Data for review =>
================================

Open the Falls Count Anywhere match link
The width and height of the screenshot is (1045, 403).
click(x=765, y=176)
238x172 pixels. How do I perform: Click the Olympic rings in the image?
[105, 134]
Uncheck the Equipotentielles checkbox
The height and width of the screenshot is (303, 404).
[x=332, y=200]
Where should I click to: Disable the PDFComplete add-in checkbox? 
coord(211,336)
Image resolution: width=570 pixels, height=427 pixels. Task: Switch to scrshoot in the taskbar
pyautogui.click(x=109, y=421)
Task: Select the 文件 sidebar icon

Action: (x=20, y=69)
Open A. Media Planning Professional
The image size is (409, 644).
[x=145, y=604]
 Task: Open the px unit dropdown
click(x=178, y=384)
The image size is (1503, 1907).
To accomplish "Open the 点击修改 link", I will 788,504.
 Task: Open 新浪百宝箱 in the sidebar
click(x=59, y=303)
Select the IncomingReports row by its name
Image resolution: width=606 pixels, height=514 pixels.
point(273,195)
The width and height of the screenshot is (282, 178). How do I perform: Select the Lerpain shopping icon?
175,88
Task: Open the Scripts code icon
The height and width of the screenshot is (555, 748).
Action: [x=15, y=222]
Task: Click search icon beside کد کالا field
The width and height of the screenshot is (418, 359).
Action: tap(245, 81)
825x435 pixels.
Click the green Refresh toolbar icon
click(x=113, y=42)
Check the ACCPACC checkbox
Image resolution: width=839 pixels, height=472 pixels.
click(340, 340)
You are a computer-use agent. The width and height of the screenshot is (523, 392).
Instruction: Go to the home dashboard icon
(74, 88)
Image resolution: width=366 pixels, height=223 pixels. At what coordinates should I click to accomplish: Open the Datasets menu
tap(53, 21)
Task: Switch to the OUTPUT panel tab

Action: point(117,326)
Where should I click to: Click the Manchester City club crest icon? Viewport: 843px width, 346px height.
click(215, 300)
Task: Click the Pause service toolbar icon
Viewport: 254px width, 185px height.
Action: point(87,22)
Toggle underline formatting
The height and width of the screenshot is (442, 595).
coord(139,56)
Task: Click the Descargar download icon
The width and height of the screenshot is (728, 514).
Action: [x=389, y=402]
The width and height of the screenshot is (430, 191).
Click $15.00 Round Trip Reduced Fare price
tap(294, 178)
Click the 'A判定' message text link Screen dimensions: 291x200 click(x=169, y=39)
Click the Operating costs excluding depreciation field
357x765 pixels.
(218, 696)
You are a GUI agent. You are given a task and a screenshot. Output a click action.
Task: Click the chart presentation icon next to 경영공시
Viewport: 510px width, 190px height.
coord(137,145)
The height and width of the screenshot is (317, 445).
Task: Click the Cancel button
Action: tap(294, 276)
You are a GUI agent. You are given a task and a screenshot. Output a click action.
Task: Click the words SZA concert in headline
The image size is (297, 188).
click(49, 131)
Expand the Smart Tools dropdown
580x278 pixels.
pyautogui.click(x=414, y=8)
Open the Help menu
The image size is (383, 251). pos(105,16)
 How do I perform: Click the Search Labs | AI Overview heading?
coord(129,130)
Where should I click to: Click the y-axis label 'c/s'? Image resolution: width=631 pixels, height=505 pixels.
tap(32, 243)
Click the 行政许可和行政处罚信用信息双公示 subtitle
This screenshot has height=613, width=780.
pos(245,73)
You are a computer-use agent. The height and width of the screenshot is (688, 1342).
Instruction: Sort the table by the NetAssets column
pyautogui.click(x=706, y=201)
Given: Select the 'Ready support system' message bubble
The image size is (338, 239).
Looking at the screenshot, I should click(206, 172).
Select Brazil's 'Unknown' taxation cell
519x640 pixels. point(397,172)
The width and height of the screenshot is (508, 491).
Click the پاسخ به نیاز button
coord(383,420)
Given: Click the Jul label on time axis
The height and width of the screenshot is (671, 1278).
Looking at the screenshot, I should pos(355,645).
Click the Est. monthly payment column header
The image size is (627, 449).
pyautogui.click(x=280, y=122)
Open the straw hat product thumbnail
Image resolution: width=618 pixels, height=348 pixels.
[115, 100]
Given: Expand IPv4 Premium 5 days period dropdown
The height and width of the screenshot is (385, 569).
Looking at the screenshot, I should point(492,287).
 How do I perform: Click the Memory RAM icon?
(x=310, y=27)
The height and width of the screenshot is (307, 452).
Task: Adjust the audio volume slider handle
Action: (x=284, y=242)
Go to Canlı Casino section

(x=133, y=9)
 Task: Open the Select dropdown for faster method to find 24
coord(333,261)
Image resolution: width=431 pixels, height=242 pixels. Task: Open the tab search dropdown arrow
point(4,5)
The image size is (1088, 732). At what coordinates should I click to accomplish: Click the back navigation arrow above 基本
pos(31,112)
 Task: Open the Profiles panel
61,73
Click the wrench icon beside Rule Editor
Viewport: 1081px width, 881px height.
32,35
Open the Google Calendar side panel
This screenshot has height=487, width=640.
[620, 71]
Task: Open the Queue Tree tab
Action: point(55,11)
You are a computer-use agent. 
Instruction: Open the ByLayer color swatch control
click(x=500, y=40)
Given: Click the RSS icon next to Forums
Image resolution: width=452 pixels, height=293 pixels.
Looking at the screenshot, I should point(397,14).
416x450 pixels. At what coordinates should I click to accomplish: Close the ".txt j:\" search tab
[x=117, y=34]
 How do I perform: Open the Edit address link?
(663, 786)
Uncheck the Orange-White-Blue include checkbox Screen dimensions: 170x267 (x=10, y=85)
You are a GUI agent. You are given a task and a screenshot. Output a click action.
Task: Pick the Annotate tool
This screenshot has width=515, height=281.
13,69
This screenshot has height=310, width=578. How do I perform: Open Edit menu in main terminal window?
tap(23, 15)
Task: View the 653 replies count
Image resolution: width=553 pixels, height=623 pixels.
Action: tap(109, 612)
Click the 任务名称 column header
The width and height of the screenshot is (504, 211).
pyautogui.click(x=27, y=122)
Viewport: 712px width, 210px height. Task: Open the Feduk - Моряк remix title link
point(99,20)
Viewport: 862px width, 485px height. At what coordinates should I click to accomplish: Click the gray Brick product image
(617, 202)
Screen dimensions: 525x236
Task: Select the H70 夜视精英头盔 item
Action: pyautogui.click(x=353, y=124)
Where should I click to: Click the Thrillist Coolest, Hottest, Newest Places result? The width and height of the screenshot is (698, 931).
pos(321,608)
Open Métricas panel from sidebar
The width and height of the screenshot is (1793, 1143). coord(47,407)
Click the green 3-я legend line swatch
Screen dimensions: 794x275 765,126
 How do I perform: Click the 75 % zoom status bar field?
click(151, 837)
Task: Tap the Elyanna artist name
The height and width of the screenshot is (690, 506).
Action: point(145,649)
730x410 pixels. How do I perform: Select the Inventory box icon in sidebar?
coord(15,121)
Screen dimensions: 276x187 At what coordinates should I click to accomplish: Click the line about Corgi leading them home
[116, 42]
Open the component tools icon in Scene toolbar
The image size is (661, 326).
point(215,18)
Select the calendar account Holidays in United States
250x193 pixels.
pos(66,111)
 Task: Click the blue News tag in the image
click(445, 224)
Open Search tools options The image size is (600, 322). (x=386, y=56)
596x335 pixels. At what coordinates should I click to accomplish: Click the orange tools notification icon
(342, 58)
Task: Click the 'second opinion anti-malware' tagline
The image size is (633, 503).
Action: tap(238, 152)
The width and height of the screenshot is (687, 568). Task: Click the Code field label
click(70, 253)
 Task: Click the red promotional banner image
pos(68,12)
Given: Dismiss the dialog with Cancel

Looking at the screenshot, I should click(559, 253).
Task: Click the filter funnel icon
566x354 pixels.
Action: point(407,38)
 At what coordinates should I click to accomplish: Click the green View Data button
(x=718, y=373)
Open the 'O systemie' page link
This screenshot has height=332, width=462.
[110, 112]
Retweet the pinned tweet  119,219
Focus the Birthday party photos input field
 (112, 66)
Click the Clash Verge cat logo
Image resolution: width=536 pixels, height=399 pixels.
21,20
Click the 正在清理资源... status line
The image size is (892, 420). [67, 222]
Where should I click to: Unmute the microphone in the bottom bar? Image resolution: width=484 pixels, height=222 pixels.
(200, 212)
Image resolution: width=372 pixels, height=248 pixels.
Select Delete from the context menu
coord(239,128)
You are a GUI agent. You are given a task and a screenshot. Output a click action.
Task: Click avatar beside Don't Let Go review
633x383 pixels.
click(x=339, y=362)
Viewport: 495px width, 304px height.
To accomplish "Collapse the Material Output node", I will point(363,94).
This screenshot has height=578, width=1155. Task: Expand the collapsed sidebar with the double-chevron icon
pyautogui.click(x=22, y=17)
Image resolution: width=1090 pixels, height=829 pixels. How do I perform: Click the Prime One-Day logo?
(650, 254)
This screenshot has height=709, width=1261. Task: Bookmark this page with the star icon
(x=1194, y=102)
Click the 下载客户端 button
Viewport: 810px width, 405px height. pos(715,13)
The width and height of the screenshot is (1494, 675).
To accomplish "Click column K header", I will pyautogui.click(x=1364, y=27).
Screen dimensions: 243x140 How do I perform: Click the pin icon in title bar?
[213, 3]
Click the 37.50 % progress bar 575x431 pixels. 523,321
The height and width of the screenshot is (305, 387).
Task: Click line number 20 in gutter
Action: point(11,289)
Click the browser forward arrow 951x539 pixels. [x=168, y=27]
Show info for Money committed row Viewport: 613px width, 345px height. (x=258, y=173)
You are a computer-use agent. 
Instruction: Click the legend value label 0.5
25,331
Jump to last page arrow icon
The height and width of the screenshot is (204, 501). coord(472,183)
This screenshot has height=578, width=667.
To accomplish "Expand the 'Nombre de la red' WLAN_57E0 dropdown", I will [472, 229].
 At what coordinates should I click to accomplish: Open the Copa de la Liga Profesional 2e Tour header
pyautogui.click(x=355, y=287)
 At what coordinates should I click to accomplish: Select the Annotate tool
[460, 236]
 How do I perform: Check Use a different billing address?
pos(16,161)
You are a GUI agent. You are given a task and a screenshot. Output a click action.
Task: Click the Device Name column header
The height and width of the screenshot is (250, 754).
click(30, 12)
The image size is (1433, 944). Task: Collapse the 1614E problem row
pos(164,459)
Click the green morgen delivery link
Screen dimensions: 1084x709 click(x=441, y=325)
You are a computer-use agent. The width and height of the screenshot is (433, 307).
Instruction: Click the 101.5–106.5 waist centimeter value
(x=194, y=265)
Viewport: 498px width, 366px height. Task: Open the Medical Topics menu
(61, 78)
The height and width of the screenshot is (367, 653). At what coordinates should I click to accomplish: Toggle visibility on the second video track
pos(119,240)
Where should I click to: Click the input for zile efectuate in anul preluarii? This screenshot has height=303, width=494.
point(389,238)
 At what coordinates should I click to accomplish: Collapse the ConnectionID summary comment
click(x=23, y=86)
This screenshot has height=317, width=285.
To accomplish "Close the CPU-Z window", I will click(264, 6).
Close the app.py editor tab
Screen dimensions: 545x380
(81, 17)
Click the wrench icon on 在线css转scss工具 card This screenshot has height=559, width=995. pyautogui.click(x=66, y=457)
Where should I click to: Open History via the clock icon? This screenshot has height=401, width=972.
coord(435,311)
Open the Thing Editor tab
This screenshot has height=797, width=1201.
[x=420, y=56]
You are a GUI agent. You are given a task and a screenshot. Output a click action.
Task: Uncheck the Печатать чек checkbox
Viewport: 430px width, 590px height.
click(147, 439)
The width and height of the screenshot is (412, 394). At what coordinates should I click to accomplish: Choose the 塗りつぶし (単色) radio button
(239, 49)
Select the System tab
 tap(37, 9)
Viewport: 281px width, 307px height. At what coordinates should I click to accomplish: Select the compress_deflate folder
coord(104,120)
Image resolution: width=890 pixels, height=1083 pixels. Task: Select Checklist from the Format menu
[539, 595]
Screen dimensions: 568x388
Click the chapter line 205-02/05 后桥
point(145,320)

================================

Select every line of the records holding the string "next".

Task: Click the chart presentation icon next to 경영공시
Given: Click the RSS icon next to Forums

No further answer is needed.